--- DATA EXCERPTS Enclosed Below ---

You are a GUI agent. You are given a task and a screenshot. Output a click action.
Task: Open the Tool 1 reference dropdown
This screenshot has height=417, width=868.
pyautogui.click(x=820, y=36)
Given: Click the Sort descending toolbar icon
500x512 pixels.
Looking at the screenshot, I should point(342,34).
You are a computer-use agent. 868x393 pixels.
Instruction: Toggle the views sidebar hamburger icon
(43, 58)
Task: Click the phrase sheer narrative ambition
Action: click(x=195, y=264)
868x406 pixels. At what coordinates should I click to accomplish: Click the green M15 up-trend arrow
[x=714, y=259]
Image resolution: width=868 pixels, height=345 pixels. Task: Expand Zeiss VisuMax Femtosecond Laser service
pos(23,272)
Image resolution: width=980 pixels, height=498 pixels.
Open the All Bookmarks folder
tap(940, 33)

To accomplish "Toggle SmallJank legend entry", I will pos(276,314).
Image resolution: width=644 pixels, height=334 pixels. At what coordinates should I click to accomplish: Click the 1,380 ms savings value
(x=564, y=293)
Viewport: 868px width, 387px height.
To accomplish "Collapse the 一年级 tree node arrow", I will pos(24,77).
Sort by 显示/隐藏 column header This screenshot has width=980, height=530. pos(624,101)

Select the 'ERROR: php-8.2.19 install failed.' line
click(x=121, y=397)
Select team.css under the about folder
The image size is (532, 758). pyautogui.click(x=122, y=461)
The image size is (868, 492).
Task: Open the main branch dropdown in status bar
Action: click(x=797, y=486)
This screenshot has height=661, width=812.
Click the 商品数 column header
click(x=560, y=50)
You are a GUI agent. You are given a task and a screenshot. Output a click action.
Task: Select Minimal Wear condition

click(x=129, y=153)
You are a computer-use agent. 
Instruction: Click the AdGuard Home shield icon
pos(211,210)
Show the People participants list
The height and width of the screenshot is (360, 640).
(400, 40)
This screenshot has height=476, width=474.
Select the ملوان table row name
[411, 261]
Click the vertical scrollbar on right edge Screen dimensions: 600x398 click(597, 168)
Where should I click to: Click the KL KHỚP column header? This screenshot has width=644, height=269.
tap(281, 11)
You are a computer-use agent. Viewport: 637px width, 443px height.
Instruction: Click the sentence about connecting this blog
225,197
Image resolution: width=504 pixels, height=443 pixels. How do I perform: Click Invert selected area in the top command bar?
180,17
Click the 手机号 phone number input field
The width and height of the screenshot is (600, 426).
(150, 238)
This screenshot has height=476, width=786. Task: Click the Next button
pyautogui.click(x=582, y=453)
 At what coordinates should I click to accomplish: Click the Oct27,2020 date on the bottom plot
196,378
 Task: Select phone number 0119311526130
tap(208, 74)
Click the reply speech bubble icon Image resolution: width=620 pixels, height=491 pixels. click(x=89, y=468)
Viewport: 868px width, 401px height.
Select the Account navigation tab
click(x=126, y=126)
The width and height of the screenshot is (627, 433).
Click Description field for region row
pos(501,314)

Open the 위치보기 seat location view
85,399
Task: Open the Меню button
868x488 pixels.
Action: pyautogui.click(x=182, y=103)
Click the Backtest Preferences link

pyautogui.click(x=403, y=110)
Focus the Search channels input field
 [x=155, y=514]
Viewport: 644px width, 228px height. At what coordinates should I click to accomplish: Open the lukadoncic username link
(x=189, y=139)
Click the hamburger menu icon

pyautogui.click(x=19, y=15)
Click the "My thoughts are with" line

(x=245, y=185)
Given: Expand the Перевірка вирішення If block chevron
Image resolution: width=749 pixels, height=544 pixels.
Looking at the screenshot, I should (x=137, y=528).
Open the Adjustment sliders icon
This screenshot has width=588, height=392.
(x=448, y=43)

--- End of Enclosed DATA EXCERPTS ---

REQUIREMENT:
Could you please repeat the data exactly as given?

OUTPUT BELOW:
You are a GUI agent. You are given a task and a screenshot. Output a click action.
Task: Open the Tool 1 reference dropdown
This screenshot has height=417, width=868.
pyautogui.click(x=820, y=36)
Given: Click the Sort descending toolbar icon
500x512 pixels.
Looking at the screenshot, I should point(342,34).
You are a computer-use agent. 868x393 pixels.
Instruction: Toggle the views sidebar hamburger icon
(43, 58)
Task: Click the phrase sheer narrative ambition
Action: click(x=195, y=264)
868x406 pixels. At what coordinates should I click to accomplish: Click the green M15 up-trend arrow
[x=714, y=259]
Image resolution: width=868 pixels, height=345 pixels. Task: Expand Zeiss VisuMax Femtosecond Laser service
pos(23,272)
Image resolution: width=980 pixels, height=498 pixels.
Open the All Bookmarks folder
tap(940, 33)

To accomplish "Toggle SmallJank legend entry", I will pos(276,314).
Image resolution: width=644 pixels, height=334 pixels. At what coordinates should I click to accomplish: Click the 1,380 ms savings value
(x=564, y=293)
Viewport: 868px width, 387px height.
To accomplish "Collapse the 一年级 tree node arrow", I will pos(24,77).
Sort by 显示/隐藏 column header This screenshot has width=980, height=530. pos(624,101)

Select the 'ERROR: php-8.2.19 install failed.' line
click(x=121, y=397)
Select team.css under the about folder
The image size is (532, 758). pyautogui.click(x=122, y=461)
The image size is (868, 492).
Task: Open the main branch dropdown in status bar
Action: click(x=797, y=486)
This screenshot has height=661, width=812.
Click the 商品数 column header
click(x=560, y=50)
You are a GUI agent. You are given a task and a screenshot. Output a click action.
Task: Select Minimal Wear condition

click(x=129, y=153)
You are a computer-use agent. 
Instruction: Click the AdGuard Home shield icon
pos(211,210)
Show the People participants list
The height and width of the screenshot is (360, 640).
(400, 40)
This screenshot has height=476, width=474.
Select the ملوان table row name
[411, 261]
Click the vertical scrollbar on right edge Screen dimensions: 600x398 click(597, 168)
Where should I click to: Click the KL KHỚP column header? This screenshot has width=644, height=269.
tap(281, 11)
You are a computer-use agent. Viewport: 637px width, 443px height.
Instruction: Click the sentence about connecting this blog
225,197
Image resolution: width=504 pixels, height=443 pixels. How do I perform: Click Invert selected area in the top command bar?
180,17
Click the 手机号 phone number input field
The width and height of the screenshot is (600, 426).
(150, 238)
This screenshot has height=476, width=786. Task: Click the Next button
pyautogui.click(x=582, y=453)
 At what coordinates should I click to accomplish: Click the Oct27,2020 date on the bottom plot
196,378
 Task: Select phone number 0119311526130
tap(208, 74)
Click the reply speech bubble icon Image resolution: width=620 pixels, height=491 pixels. click(x=89, y=468)
Viewport: 868px width, 401px height.
Select the Account navigation tab
click(x=126, y=126)
The width and height of the screenshot is (627, 433).
Click Description field for region row
pos(501,314)

Open the 위치보기 seat location view
85,399
Task: Open the Меню button
868x488 pixels.
Action: pyautogui.click(x=182, y=103)
Click the Backtest Preferences link

pyautogui.click(x=403, y=110)
Focus the Search channels input field
 [x=155, y=514]
Viewport: 644px width, 228px height. At what coordinates should I click to accomplish: Open the lukadoncic username link
(x=189, y=139)
Click the hamburger menu icon

pyautogui.click(x=19, y=15)
Click the "My thoughts are with" line

(x=245, y=185)
Given: Expand the Перевірка вирішення If block chevron
Image resolution: width=749 pixels, height=544 pixels.
Looking at the screenshot, I should (x=137, y=528).
Open the Adjustment sliders icon
This screenshot has width=588, height=392.
(x=448, y=43)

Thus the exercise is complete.